A Prince Edward Island police department is threatening to impose the Nickelback treatment on anyone who drinks and drives.

The Kensington Police Service shared a social media post over the weekend promising to force any drunk drivers it arrests to listen to the Alberta band while in the back seat of a cruiser.

"We figure if you are foolish enough to get behind the wheel after drinking, then a little Chad Kroeger and the boys is the perfect gift for you," Const. Robb Hartlen says on Facebook, alongside a photo of the band's breakthrough album, Silver Side Up, in what appears to be cassette form.

"So please, let's not ruin a perfectly good unopened copy of Nickelback. You don't drink and drive and we won't make you listen to it."

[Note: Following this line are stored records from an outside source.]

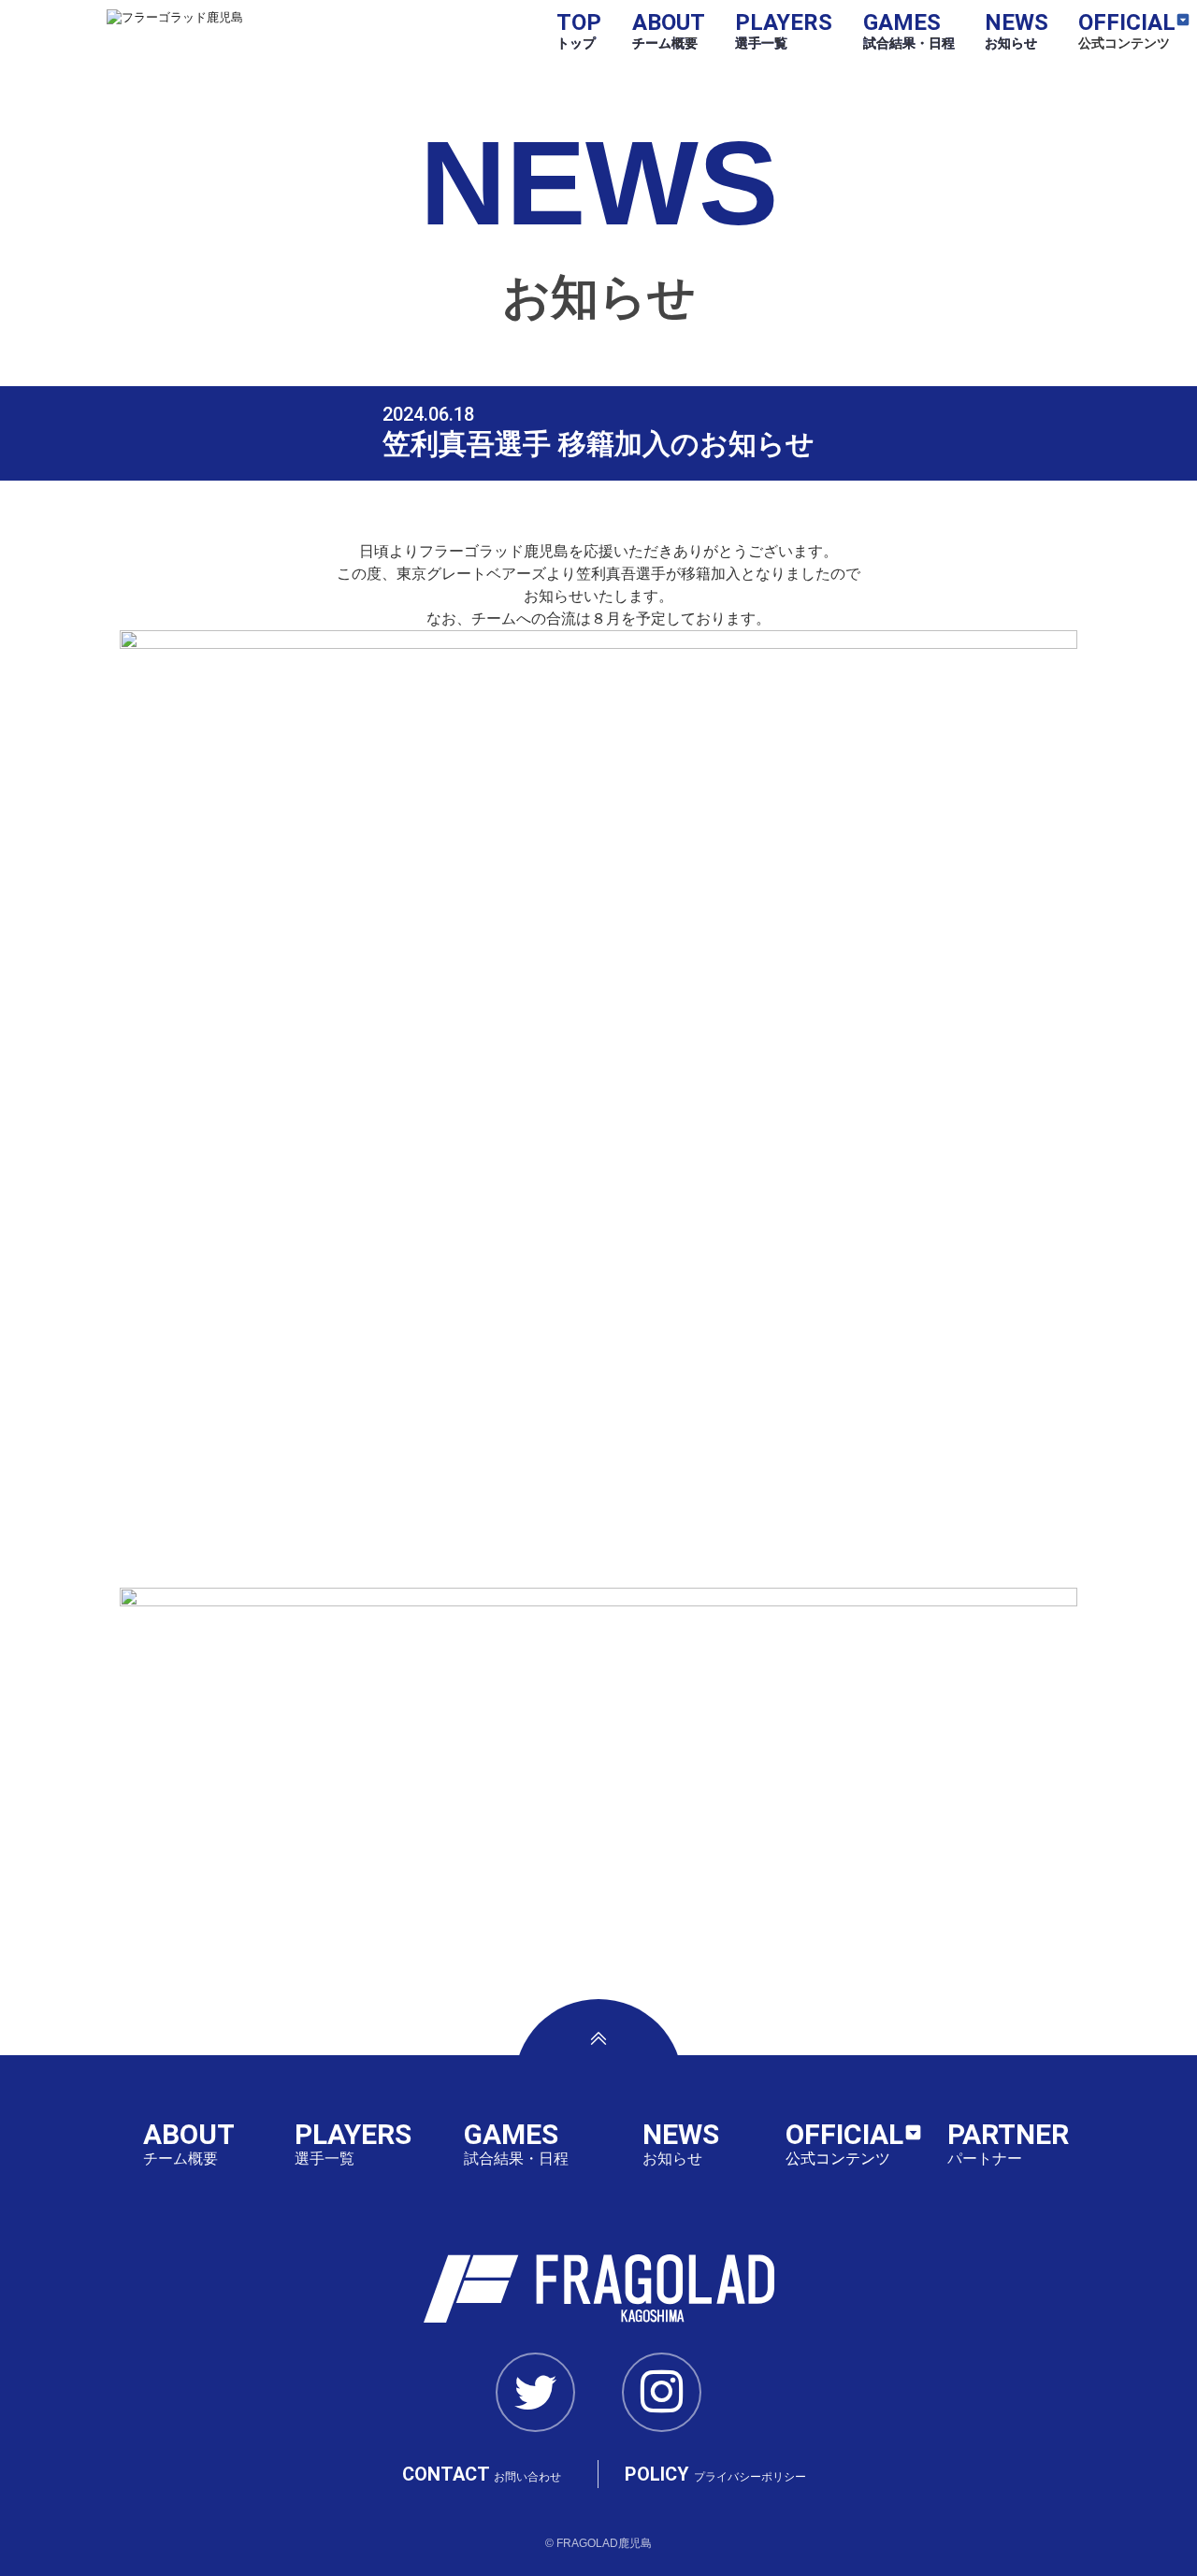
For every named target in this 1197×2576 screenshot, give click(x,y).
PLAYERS (783, 29)
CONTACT (481, 2474)
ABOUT (668, 29)
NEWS (1016, 29)
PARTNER (1008, 2143)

The post created two kinds of controversy among commenters: Those offended the police service was making a joke about drunk driving, and Nickelback fans annoyed the band was the butt of the joke.

The force said the jokes were being made in service of something it takes very seriously, and also insisted: "We actually like them too ... We are just having a little bit of fun."

The band has been a huge commercial success, with multiple Juno wins, but is also gleefully maligned by some detractors.

It has been the subject of spiteful petitions and protests; a Chicago mayor was once pressured into clarifying he wasn't a fan.

Kroeger told The Canadian Press in a 2014 interview that the critics have actually done the band a favour by heightening the public discussion about the group.